Welcome to Chegaga, with its hills, its Draa River… and its sandstorms!
Wind will be the enemy for the next two days. Navigation is already a challenge here, and uncooperative weather just makes things worse.
Seamless teamwork will be required. The navigator will need to stay alert and keep an unflagging eye on her (modest) landmarks. The driver will have to constantly adjust her heading as she is forced to place the wheels where she can rather than where she wants to. An endless stretch of small dunes makes it next to impossible to stick to a straight heading. At sea this phenomenon is known as “drift”, but there is no undertow here, just small piles of sand no more than two metres high that push, push, push… The distance between points is measured in time rather than kilometres. But if they are luck they may spot some gazelles… of the 4-legged kind!
The strongest teams will tackle the dunes towards the end of this first day. Chegaga is less impressive than Merzouga, but you shouldn’t trust appearances alone.
In any case, everyone will be spending the night in the sands of Chegaga. One last night alone among Gazelles.
The following morning will be spent in the sand… again!
Whichever route they choose, the Gazelles will have to cross the erg, a relatively difficult task.
Next the route will take them across Iriki lake, a dried lake bed without a drop of water, just over 10 km of smooth flat terrain where you can almost see the earth curve away from you… the mountains in the distance appear baseless, seeming to rise directly out of an immense watery plain.
The Gazelles will be battling the heat all day to keep a clear head and stick to the shortest route. The grandiose cliffs of M’daouer, set alight by the evening sun, will accompany them as they approach the final bivouac.
One last heading for the bivouac, and then the Gazelles cross the finish line, filled with pride and a sense of accomplishment.
After one final festive night at the bivouac, it will be time to rejoin the real world.
In memory of Bernard and Jean.
Let’s hope that the desert is still as sweet without you.
At any rate, for many, it will never feel quite the same again.
The last three teams to reach the bivouac are on the finish line: 144 (Laurene VOILLEQUIN / Laure AVELINE - Adhome Services), 143 (Leila MASSON / Monica OBERLE - Programme Alimentaire Mondial) and 166 (Stephanie PIERI-CHESNAIS / Isabelle AVIS - TRANSAVIA). They still need to hand in their road sheet and tracking devices... But a glass of Tsarine champagne is waiting for them!
The stretch from the dunes to the bivouac offers easy navigation and driving. There are even several trails leading to the bivouac.
That’s how Team 178 (Marie GUARINO / Giliane STORRER - MERSE-TRANSAC) described their feelings at the finish line, in front of the Ranking office. "We’re happy it’s over but it’s really strange to say that this is the last time we’ll be handing in our road sheet. We’re proud to have found every checkpoint of the Rallye.
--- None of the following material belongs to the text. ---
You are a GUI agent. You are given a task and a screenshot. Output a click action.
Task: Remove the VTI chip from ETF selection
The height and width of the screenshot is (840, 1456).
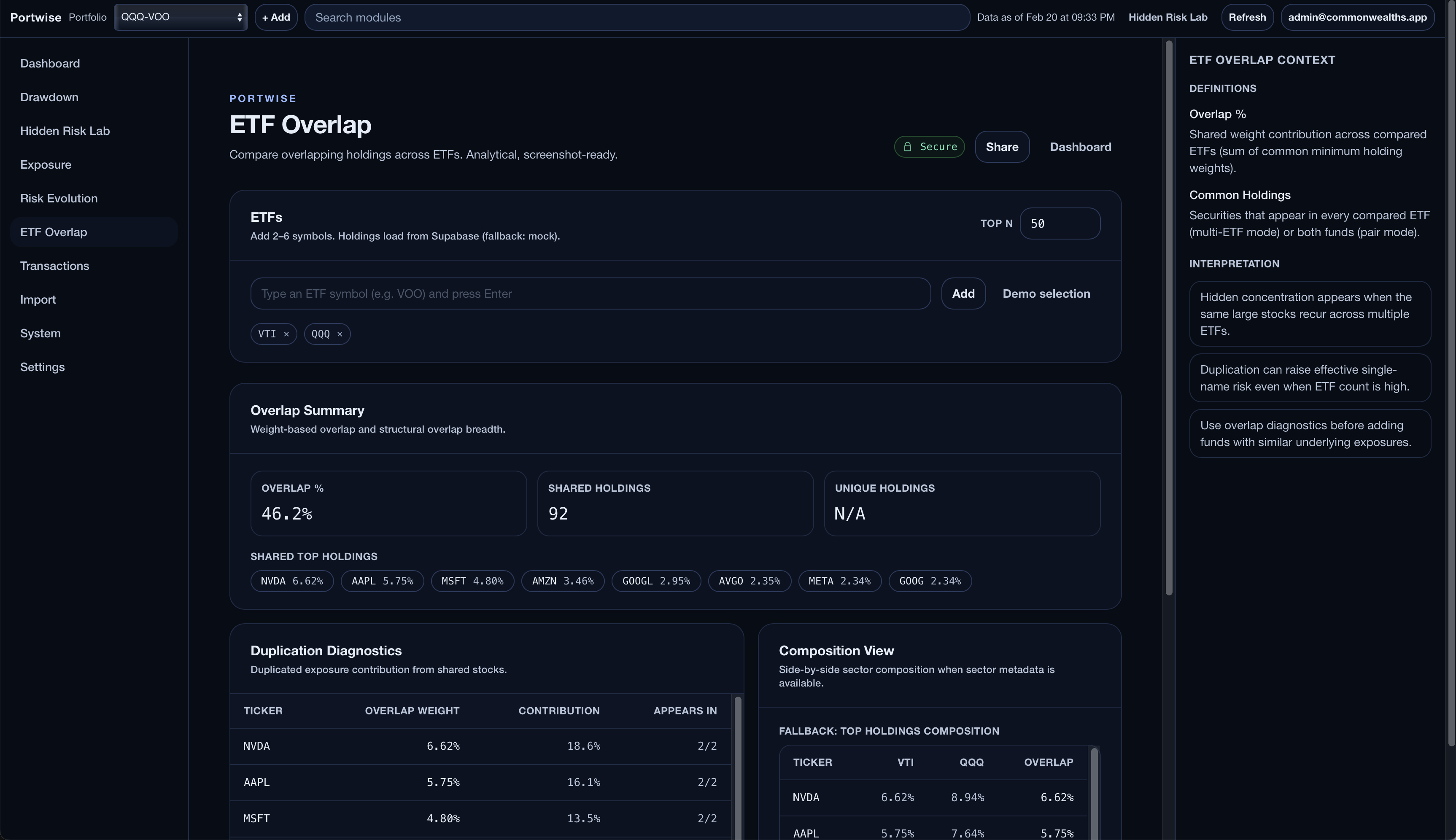pos(287,334)

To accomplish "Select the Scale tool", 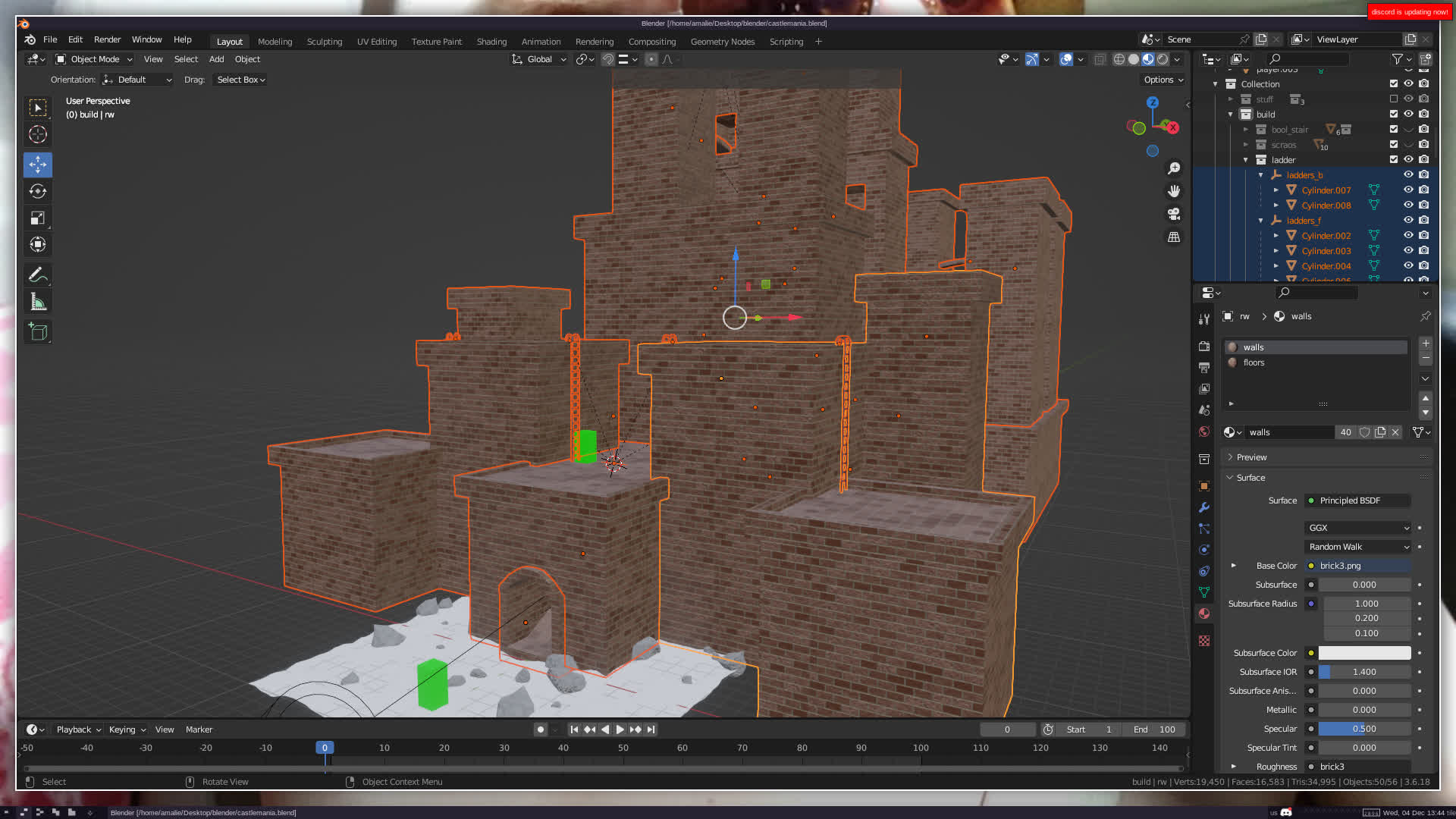I will pos(38,218).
At first we didn’t think we could do it, but we got into it because we’re pretty competitive."
We're starting to have a good idea of who will be on the podium but aren't saying anything... we'll let you make your own predictions!
...and honking horns: it feels like the end of the Rallye! Many teams have crossed the finish line before a crowd of photographers and cameramen. Tears, laughter, emotions, arms waving triumphantly... they are all proud of what they have accomplished. Just making it to the finish line is a exploit in itself.